How to Design a Nonprofit Event to Fit the Budget
Special events for nonprofits can be produced on bare-bones budgets, for princely prices, or for any amount in between. As with most kinds of investments, event planners expect a higher return in exchange for a higher investment. But don’t exceed your means.
After you’ve sketched out an idea for an event, go to your staff and board members and ask them directly: Would you attend this event? If your core followers and supporters aren’t enthusiastic, the event isn’t going to raise money.
Low-budget special events
Most nonprofit organizations have a wealth of talent simply waiting for a showcase. Try some of the following suggestions or similar ideas:
Sign up neighborhood children for a summer read-a-thon that benefits the library or an after-school literacy program. By sending forms home to parents in advance, you can secure their permission and help with collecting pledges. Write to your community newspapers inviting them to help you spread the word as event sponsors.
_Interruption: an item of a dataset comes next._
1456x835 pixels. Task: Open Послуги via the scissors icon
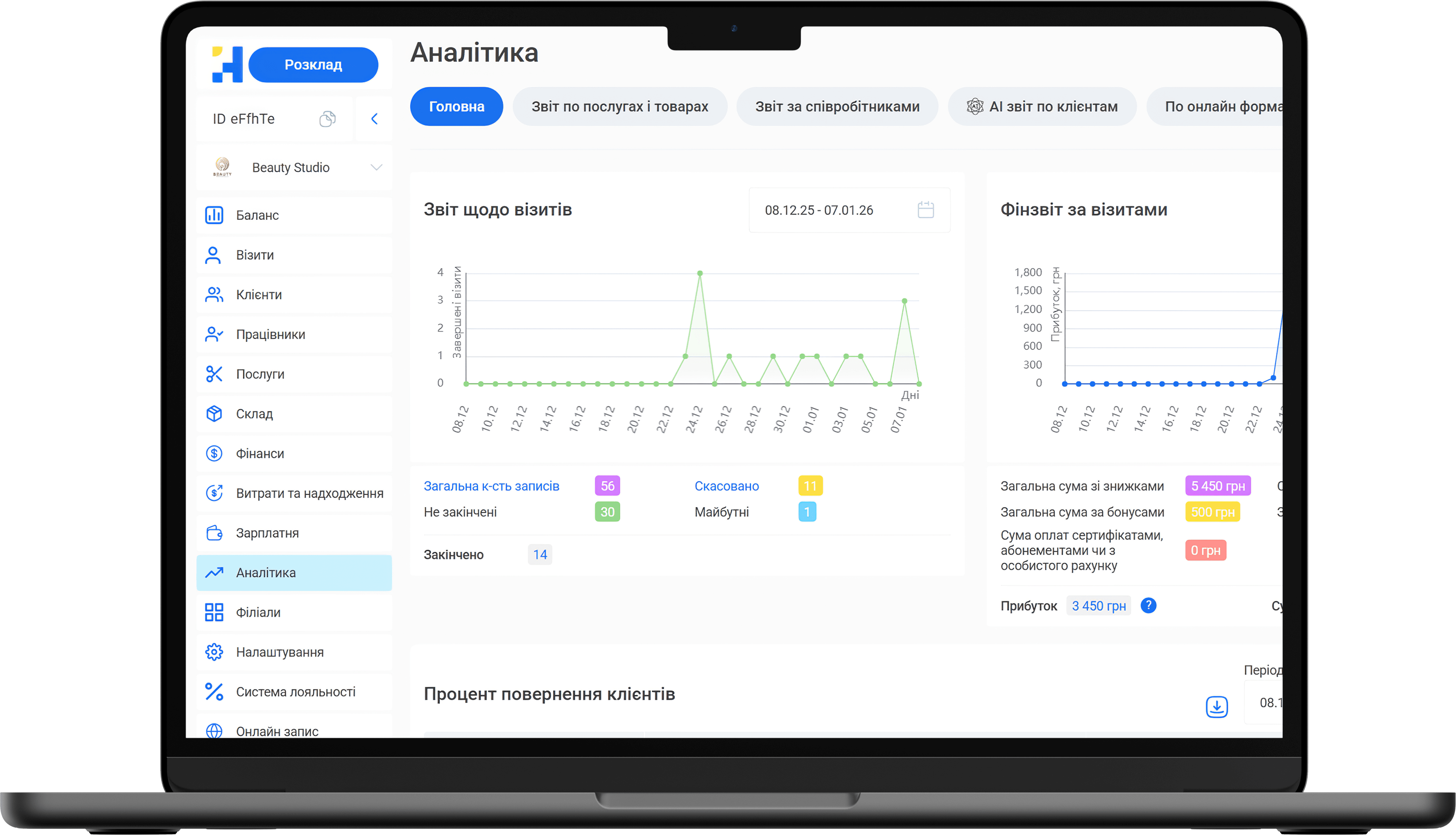tap(214, 374)
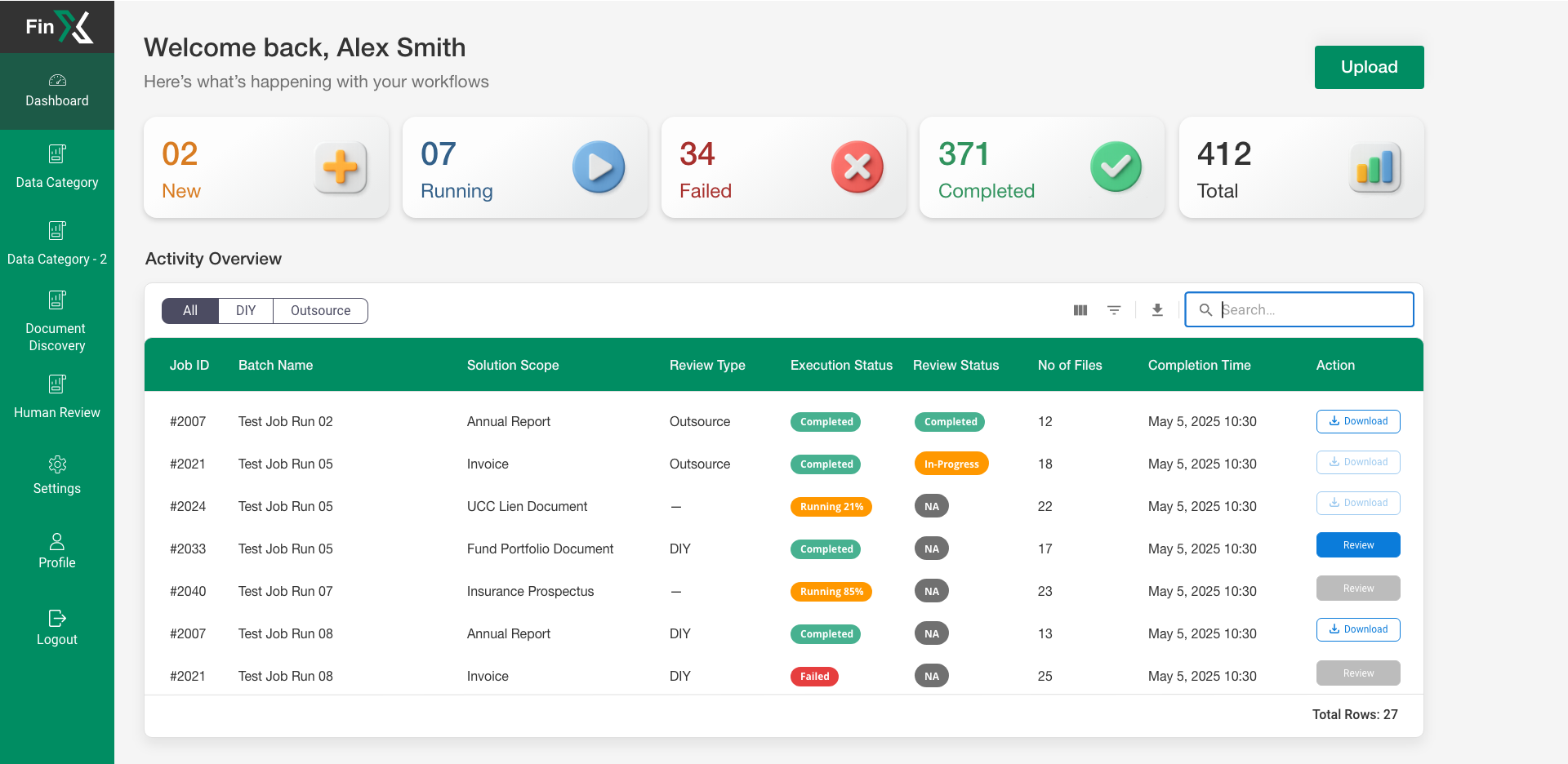Open the filter icon near the search bar

tap(1115, 310)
Hold a cocktail party in a board member’s home, focused on a theme or honoring a special guest. If every one of your board members signs up to host such a party over the course of a year, the cumulative amount raised may pleasantly surprise you.
Mid-budget special events
If the treasury is a bit fatter and you can afford a few more features in your special event, try something like one of these ideas:
Identify an up-and-coming performer and ask for a donation of a performance in exchange for the promotion that your event will bring to him or her. If you choose an unusual site that’s donated to you, make sure it can accommodate your performer’s needs — acoustics, lighting, electrical outlets, and the like.
Sponsor a daylong cleanup of a coastal area, park, or preserve. Volunteers can be sponsored by having their friends sign up to pledge a certain gift amount to the organization for each pound or bag of trash that they remove. Offer prizes for the most unusual refuse items found and the largest numbers of sponsorship sign-ups.
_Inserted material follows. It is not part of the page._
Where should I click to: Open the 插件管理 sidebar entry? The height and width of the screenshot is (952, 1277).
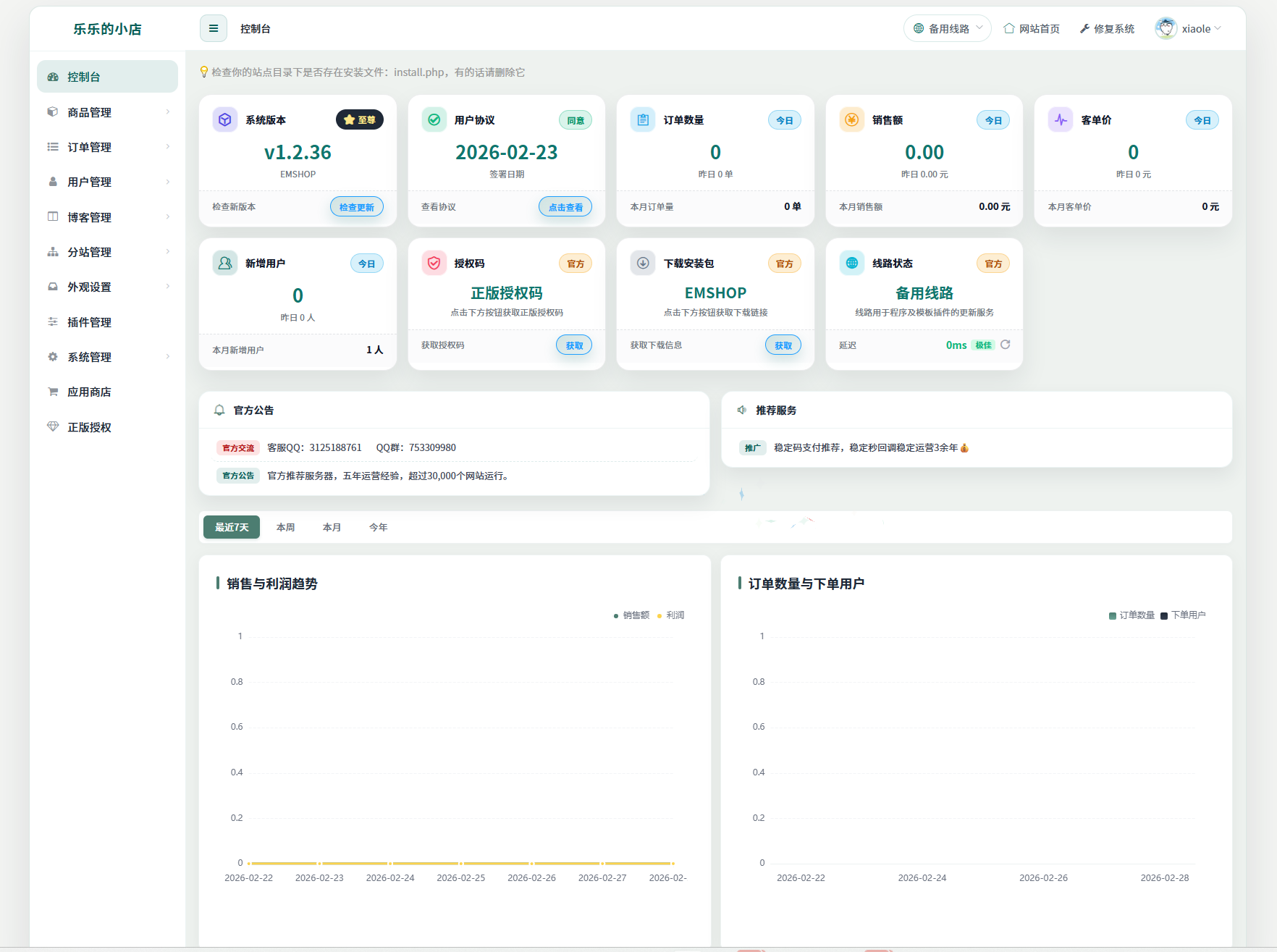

Buy out an interesting new restaurant or a beloved community favorite for a night (usually a Monday or Tuesday when it otherwise would be closed) for your guests only. Work with the restaurant to discount the cost charged to your organization (but not to your guests!) by offering a more limited menu than usual (three to four choices) and by promoting the restaurant through your public relations for the event.
High-priced special events
If money is no object — at the front end, at least — these events may be of interest. All require more upfront cash:
Hire a major speaker or entertainer from a lecture bureau or theatrical agency and use that person as the focus of a dinner party or private concert. Honor one or more business and community leaders at the event. Form an event committee of people who will invite their friends and people who may want to come for the sake of the honorees.
Present a dance featuring a live band. Make sure your crowd likes to dance and that your musicians’ repertoire suits the moves that the crowd knows.
Organize a celebrity athletic event. Create teams pairing professional players with amateurs or local celebrities with donors. If you use professional athletes, liberally handicap the amateurs so that everyone has a chance of winning. Provide trophies or certificates for many kinds of achievements — longest drive, bowling ball most often in the gutter, and the quickest victory. Often these events end with celebratory dinners.
Produce a benefit auction, selling contributed restaurant meals, vacations, services, or other valuables your board and committee can secure or donate. Include a cocktail party or dinner with the live auction as the entertainment. Your guests can bid on smaller items through a silent auction.